Text and element pointing entries »

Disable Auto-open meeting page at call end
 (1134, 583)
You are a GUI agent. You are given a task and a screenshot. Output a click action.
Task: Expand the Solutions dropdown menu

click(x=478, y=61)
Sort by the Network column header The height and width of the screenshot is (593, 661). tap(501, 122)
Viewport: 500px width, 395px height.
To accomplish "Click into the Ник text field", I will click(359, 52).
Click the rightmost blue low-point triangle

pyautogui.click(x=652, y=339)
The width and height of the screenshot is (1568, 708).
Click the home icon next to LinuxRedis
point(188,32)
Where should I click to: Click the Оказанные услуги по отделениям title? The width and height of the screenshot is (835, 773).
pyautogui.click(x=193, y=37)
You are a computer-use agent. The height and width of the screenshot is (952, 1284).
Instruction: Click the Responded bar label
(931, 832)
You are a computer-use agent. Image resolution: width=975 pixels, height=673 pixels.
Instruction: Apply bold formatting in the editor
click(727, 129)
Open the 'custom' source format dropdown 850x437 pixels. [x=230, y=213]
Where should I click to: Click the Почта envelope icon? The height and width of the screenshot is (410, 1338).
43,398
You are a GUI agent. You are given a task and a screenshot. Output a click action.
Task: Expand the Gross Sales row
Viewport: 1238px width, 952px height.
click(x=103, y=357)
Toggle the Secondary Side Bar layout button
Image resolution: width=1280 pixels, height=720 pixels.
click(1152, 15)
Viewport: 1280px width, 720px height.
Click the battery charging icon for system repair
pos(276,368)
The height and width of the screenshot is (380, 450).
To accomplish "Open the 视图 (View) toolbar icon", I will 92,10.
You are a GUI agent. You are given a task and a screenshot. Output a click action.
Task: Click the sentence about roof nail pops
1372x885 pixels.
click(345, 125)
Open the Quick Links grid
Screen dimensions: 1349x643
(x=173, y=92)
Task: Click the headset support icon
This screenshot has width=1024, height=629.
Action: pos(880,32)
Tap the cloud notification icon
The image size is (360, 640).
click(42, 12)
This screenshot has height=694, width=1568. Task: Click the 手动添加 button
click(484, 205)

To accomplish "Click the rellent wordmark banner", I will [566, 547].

TASK DIRECTIONS » Can you reproduce all of the entries above line for line, without changing anything?

FINAL RESULT »
Disable Auto-open meeting page at call end
 (1134, 583)
You are a GUI agent. You are given a task and a screenshot. Output a click action.
Task: Expand the Solutions dropdown menu

click(x=478, y=61)
Sort by the Network column header The height and width of the screenshot is (593, 661). tap(501, 122)
Viewport: 500px width, 395px height.
To accomplish "Click into the Ник text field", I will click(359, 52).
Click the rightmost blue low-point triangle

pyautogui.click(x=652, y=339)
The width and height of the screenshot is (1568, 708).
Click the home icon next to LinuxRedis
point(188,32)
Where should I click to: Click the Оказанные услуги по отделениям title? The width and height of the screenshot is (835, 773).
pyautogui.click(x=193, y=37)
You are a computer-use agent. The height and width of the screenshot is (952, 1284).
Instruction: Click the Responded bar label
(931, 832)
You are a computer-use agent. Image resolution: width=975 pixels, height=673 pixels.
Instruction: Apply bold formatting in the editor
click(727, 129)
Open the 'custom' source format dropdown 850x437 pixels. [x=230, y=213]
Where should I click to: Click the Почта envelope icon? The height and width of the screenshot is (410, 1338).
43,398
You are a GUI agent. You are given a task and a screenshot. Output a click action.
Task: Expand the Gross Sales row
Viewport: 1238px width, 952px height.
click(x=103, y=357)
Toggle the Secondary Side Bar layout button
Image resolution: width=1280 pixels, height=720 pixels.
click(1152, 15)
Viewport: 1280px width, 720px height.
Click the battery charging icon for system repair
pos(276,368)
The height and width of the screenshot is (380, 450).
To accomplish "Open the 视图 (View) toolbar icon", I will 92,10.
You are a GUI agent. You are given a task and a screenshot. Output a click action.
Task: Click the sentence about roof nail pops
1372x885 pixels.
click(345, 125)
Open the Quick Links grid
Screen dimensions: 1349x643
(x=173, y=92)
Task: Click the headset support icon
This screenshot has width=1024, height=629.
Action: pos(880,32)
Tap the cloud notification icon
The image size is (360, 640).
click(42, 12)
This screenshot has height=694, width=1568. Task: Click the 手动添加 button
click(484, 205)

To accomplish "Click the rellent wordmark banner", I will [566, 547].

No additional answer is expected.